Ministry clears decks for Pepsi divestment waiver
The food processing ministry has given its clearance for waiving the condition that required Pepsi to divest 49% in bottling operations to Indian shareholders within five years.
Earlier, the FIPB had deferred the proposal saying Pepsi needed clearance from food processing ministry — the nodal ministry. At that time, the Department of Industrial Policy and Promotion (DIPP) had said it has no objections on Pepsi’s application, provided the food processing ministry gave its clearance.
Sources in the same ministry said its recommendations would be sent to the FIPB soon. “We have studied Pepsi’s application for non-dilution of stake in bottling operations in India. We have cleared their proposal and it would sent to other government departments soon,” a senior ministry official said.
In 1997 Pepsi had made a commitment that it would divest 49% in its Indian operations to domestic shareholders within five years.
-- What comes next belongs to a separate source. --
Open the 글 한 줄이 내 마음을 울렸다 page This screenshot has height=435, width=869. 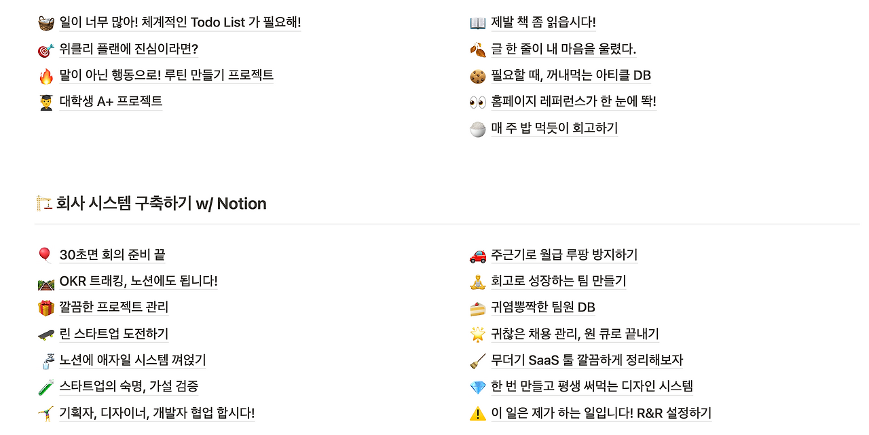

Since the five-year period is set to lapse this year (Pepsi acquired its Pujab bottler in 2002), the company put forward a request saying the condition should be waived off as present 100% FDI has been allowed in food processing.
Ministry officials said that they were in favour of FDI in this sector and the waiver will give the right signal to foreign investors.
However in Coca-Cola’s case, which has a similar disinvestment clause, the government made it divest 49% in its bottling operations in 2002, despite the cola company’s repeated requests for waiver.
This was done to make it honour its commitment. When Coke said it had booked huge losses and cannot go for an IPO, the government asked it to divest through other routes. Finally, Coke had to go for private placement of shares. Subsequently, the Atlanta-based cola giant bought back the shares from domestic investors.